I'm Having A Lancia Pixelated And You're All Invited To Drive It

You may recall a few months ago when I told you I was going to be making a colossal installation of the 8-bit driving game Pole Position that you play using an actual car. Notably, I wasn’t lying — the installation will open August 6, and, even better, the car used to control it is an ‘82 Lancia Zagato — that’s being pixellated.


The installation is at the Indianapolis Museum of Art, which is, as it’s name subtly suggests, in Indianapolis. I’m not. That’s why it made much more sense to get a car from the area and have it modified there. And boy was I delighted with the car we found — a non-running (if you can possibly believe that) 1982 Lancia Zagato. I think these were Lancia Betas everywhere else in the world. It was period-correct (I’m using an Atari 400 version of Pole Position, also from 1982), had the right look and feel, was open-topped, and, most importantly, I’ve always wanted a Lancia, even if it’s one that’s never going to actually run.
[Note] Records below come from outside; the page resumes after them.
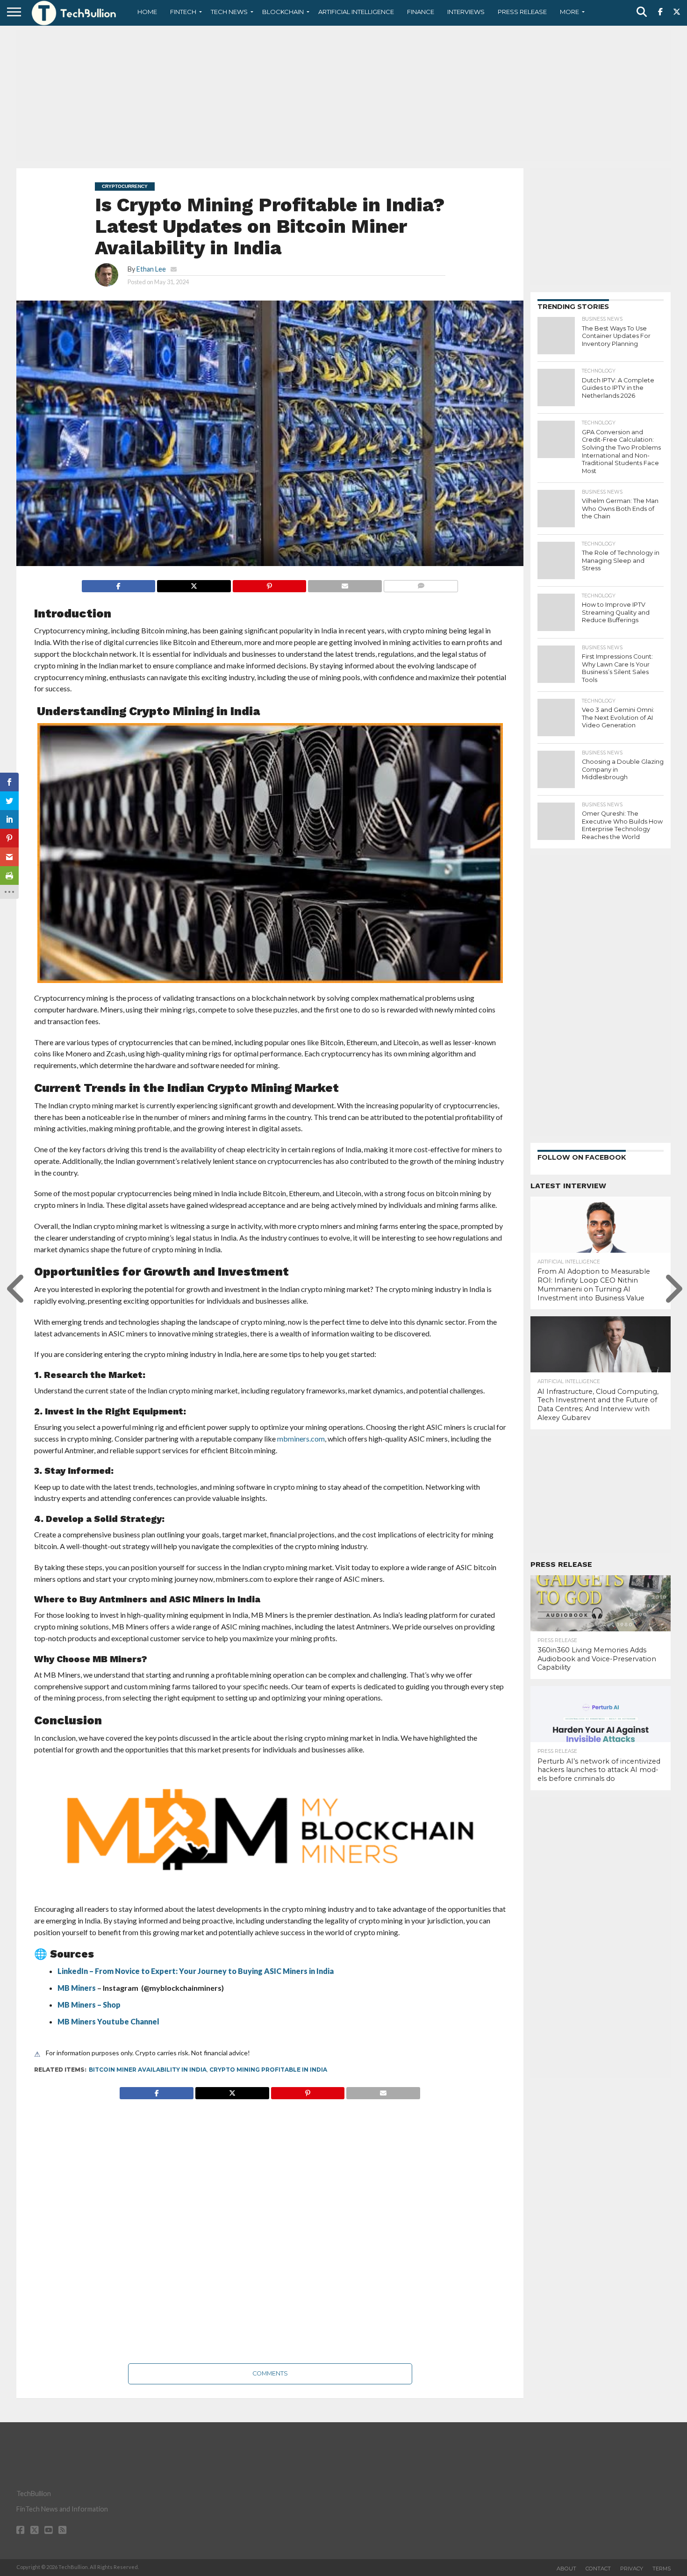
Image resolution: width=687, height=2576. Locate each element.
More (569, 11)
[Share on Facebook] (119, 583)
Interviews (466, 11)
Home (147, 11)
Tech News (229, 11)
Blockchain (283, 11)
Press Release (522, 11)
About (566, 2568)
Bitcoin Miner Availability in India (148, 2069)
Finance (420, 11)
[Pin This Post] (269, 583)
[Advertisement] (343, 95)
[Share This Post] (194, 583)
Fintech (183, 11)
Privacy (631, 2568)
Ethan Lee (151, 269)
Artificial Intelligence (356, 11)
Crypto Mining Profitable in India (268, 2069)
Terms (661, 2568)
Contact (598, 2568)
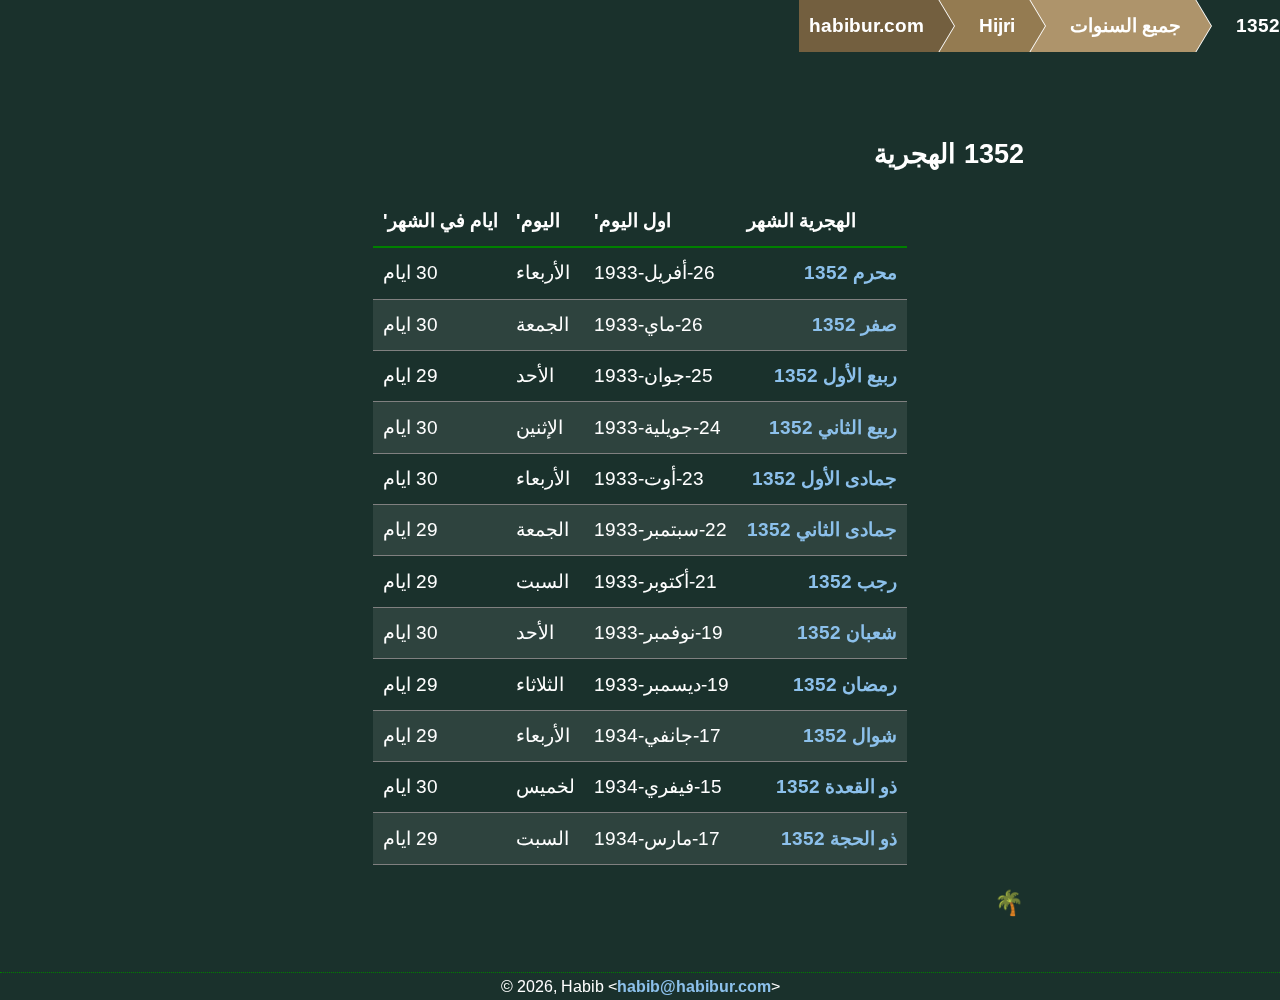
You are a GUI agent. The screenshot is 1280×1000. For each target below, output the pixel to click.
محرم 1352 (850, 272)
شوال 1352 (850, 735)
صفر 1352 (854, 324)
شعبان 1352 (847, 632)
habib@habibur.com (694, 986)
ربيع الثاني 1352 (833, 427)
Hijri (997, 25)
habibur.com (866, 25)
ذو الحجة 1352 (839, 838)
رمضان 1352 (845, 684)
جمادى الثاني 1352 (822, 529)
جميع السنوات (1125, 25)
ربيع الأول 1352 (835, 375)
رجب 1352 (852, 581)
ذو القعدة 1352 (836, 786)
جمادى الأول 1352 (824, 478)
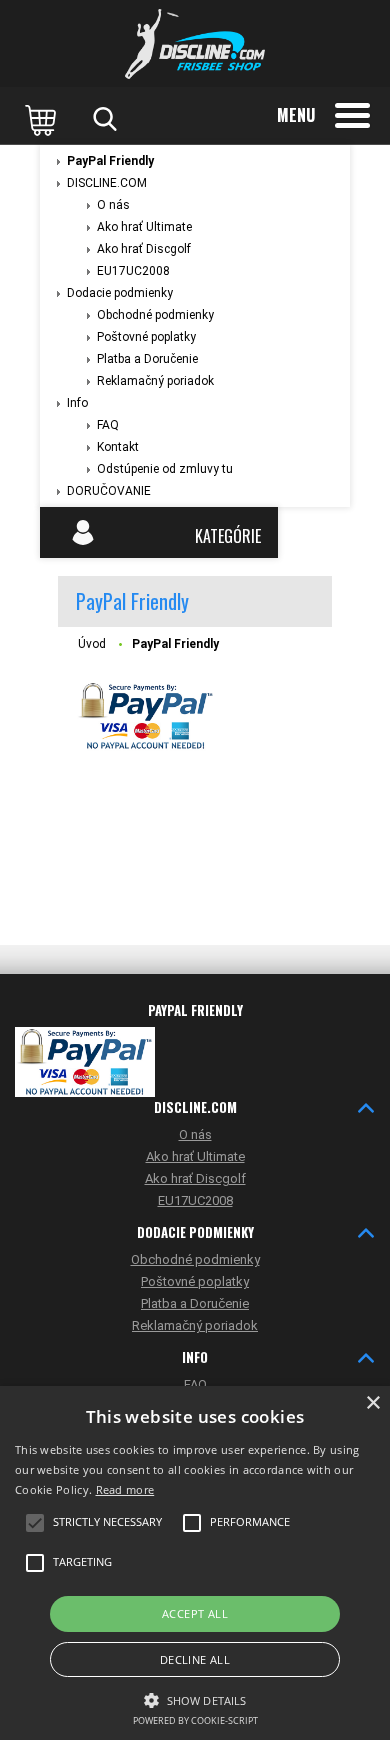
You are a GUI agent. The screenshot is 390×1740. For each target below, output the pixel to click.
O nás (113, 205)
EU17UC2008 (133, 271)
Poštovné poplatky (146, 337)
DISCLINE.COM (107, 183)
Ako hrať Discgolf (144, 249)
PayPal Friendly (110, 161)
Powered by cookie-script (195, 1720)
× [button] (372, 1403)
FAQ (108, 425)
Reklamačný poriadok (155, 381)
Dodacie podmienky (120, 293)
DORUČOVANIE (109, 491)
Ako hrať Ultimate (144, 227)
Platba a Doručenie (147, 359)
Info (77, 403)
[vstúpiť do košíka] (43, 119)
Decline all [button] (195, 1659)
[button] (195, 1699)
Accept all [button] (195, 1613)
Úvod (92, 644)
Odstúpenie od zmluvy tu (165, 469)
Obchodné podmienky (155, 315)
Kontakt (118, 447)
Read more (125, 1489)
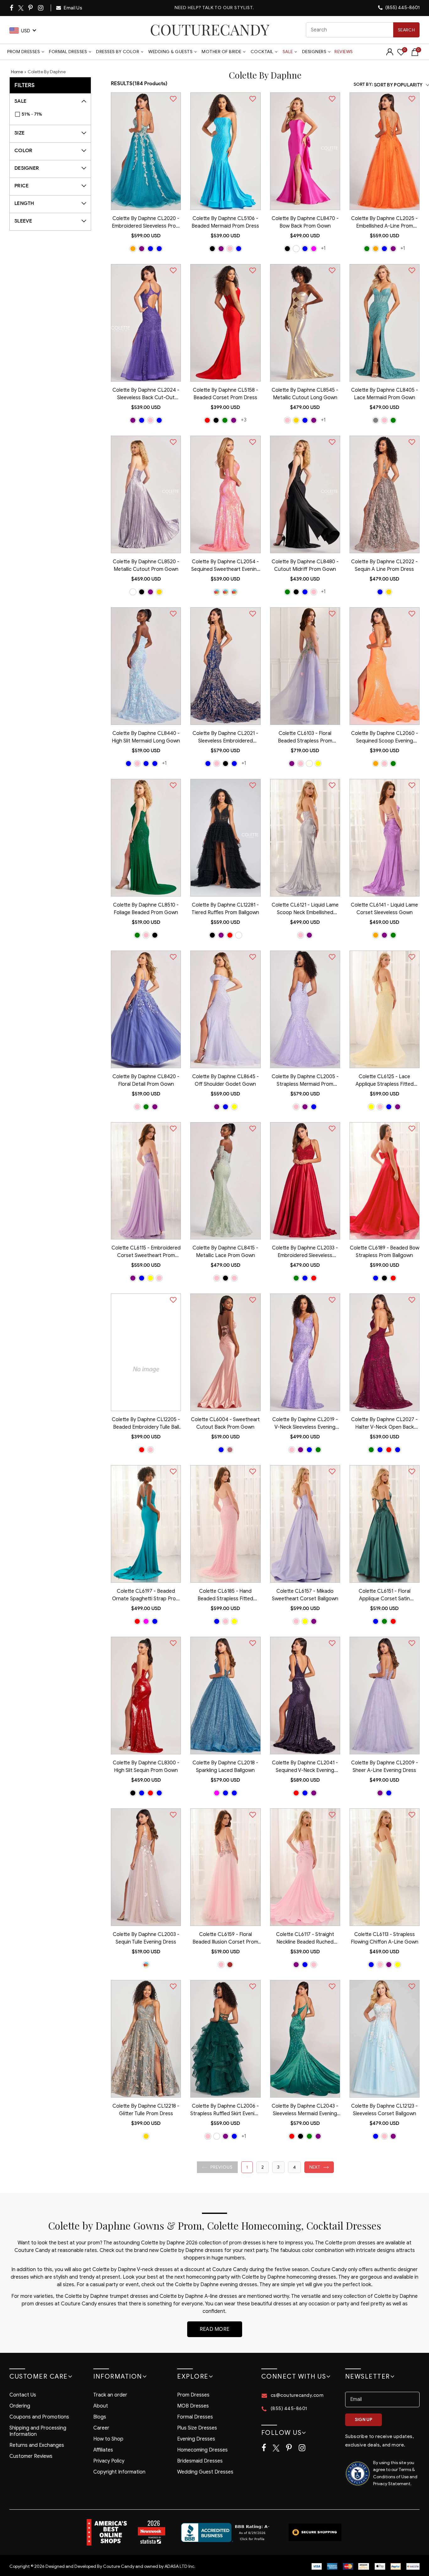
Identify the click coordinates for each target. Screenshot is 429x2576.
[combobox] (363, 29)
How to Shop (108, 2439)
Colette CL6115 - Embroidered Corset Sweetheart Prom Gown (146, 1252)
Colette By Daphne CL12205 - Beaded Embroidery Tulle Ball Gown (146, 1423)
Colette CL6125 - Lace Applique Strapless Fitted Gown (385, 1081)
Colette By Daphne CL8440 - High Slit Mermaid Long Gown (146, 737)
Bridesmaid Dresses (200, 2461)
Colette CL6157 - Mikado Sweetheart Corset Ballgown (305, 1595)
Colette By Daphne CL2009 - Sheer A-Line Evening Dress (384, 1766)
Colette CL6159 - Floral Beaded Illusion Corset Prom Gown (225, 1938)
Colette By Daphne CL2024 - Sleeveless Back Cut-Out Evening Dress (145, 394)
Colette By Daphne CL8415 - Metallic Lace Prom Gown (225, 1252)
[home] (209, 29)
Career (101, 2428)
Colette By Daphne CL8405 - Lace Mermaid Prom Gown (384, 394)
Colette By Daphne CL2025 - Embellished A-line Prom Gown (384, 222)
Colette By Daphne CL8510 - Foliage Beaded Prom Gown (146, 909)
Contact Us (22, 2395)
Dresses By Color (117, 51)
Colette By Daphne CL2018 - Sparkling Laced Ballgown (225, 1766)
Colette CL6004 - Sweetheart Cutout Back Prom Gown (225, 1423)
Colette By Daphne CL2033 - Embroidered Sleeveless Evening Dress (305, 1252)
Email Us (72, 8)
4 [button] (294, 2167)
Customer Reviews (30, 2456)
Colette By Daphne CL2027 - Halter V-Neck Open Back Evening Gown (384, 1423)
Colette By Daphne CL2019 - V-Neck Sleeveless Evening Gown (305, 1423)
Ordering (19, 2406)
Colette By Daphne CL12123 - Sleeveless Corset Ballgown (384, 2110)
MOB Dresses (193, 2406)
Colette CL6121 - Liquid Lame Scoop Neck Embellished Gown (305, 909)
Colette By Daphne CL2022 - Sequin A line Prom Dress (384, 565)
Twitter (21, 8)
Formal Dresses (68, 51)
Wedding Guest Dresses (205, 2472)
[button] (217, 2167)
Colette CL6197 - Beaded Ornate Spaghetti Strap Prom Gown (146, 1595)
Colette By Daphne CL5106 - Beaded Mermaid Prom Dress (225, 222)
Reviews (343, 51)
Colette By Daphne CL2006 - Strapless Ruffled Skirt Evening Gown (225, 2110)
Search (406, 30)
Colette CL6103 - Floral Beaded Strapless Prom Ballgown (305, 737)
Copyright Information (119, 2472)
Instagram (41, 8)
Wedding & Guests (170, 51)
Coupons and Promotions (39, 2417)
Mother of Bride (222, 51)
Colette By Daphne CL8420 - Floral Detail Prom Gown (145, 1080)
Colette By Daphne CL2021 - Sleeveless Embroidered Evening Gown (225, 737)
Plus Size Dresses (197, 2428)
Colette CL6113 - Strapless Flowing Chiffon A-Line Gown (384, 1938)
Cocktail (262, 51)
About (100, 2406)
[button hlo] (133, 248)
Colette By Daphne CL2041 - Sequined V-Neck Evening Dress (305, 1767)
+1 (323, 248)
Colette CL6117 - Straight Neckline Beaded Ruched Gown (305, 1938)
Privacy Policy (108, 2461)
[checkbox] (53, 114)
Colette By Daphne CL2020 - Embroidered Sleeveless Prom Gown (146, 222)
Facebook (11, 8)
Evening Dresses (196, 2439)
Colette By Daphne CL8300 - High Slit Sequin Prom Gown (146, 1766)
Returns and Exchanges (36, 2445)
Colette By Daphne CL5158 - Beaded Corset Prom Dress (225, 394)
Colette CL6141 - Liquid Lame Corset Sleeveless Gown (384, 909)
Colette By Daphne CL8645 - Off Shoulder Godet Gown (225, 1080)
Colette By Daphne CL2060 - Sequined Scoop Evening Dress (384, 737)
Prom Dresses (23, 51)
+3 (244, 419)
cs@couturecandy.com (297, 2395)
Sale (288, 51)
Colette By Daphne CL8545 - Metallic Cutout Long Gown (305, 394)
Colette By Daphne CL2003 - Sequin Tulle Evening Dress (146, 1938)
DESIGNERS (314, 51)
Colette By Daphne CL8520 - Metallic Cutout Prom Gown (146, 565)
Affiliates (103, 2450)
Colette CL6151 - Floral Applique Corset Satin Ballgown (384, 1595)
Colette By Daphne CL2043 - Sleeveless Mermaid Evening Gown (305, 2110)
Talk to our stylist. (228, 7)
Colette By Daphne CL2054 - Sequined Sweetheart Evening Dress (225, 566)
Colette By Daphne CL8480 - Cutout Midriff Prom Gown (305, 565)
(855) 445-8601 (402, 7)
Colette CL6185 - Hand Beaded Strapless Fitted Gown (225, 1595)
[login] (389, 54)
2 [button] (262, 2167)
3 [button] (278, 2167)
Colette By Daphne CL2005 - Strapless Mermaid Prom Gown (305, 1081)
Normally, I’m used to doing as much of the physical fabrication work on my art stuff as possible, for better or worse. This time, since the car was out in Indianapolis, I’m working with an amazing shop called iFab (Indianapolis Fabrications), who are taking my drawings and sketches and turning them into a real, physical blocky, pixellated Lancia. There’s no doubt they’re doing a better job than I would have, but I have to admit there’s still something slightly intoxicating and surreal about sending over drawings and having them become actual things without getting all dirty.

From what I can see of the pictures of the car in the paint booth, it looks like its coming along great — I think it should feel like an ‘80s video game car emerged in our world, and when the system is projecting the massive Pole Position game on the big screen, with its brick-sized pixels, I think it should look just right.


I have been rigging up the electronic interface between the physical driving controls and the Atari computer here, and I’ll be bringing that with me for installation when I get to Indy tomorrow. The first test was on my Beetle, and I’ve since improved some things and am using much more robust parts, since, hopefully, many many people will try this ridiculous thing out. I didn’t have a spare steering wheel handy to test with (I know, I’m a fool) so I had to use this strange Moshe Dayan commemorative plate thing that a friend found in a dumpster in LA.


Moshe Dayan’ cyclopean face would make for a pretty engaging steering wheel horn button, I’m realizing.

Everything is coming together, and the next day or two will be spent getting the car to the amphitheater where this installation will live, and connecting everything together, along with lots of hoping it all works and probably a little bit of swearing.


So, if you’ve ever wanted the sensation of being digitized by a 6502-based computer in the early 1980s and forced to race cars, I think you’ll enjoy this installation. I’ll be giving a talk the night of the opening, Thursday, August 6, and in case anyone from the museum is reading this, of course it’s totally done and ready and I’m not going to be getting it all together tonight. I mean, who would do that?


If you’re in Indianapolis, please, come on out to see this thing! I’ll try to keep you posted as things come together. I’m excited — this is one of those things that I always thought would be fun to do since I was a kid, but never really thought I’d have the opportunity to do something so bonkers. Thanks, Indianapolis Museum of Art, and especially curator Scott Stulen, the man who said “okay” to this insane idea.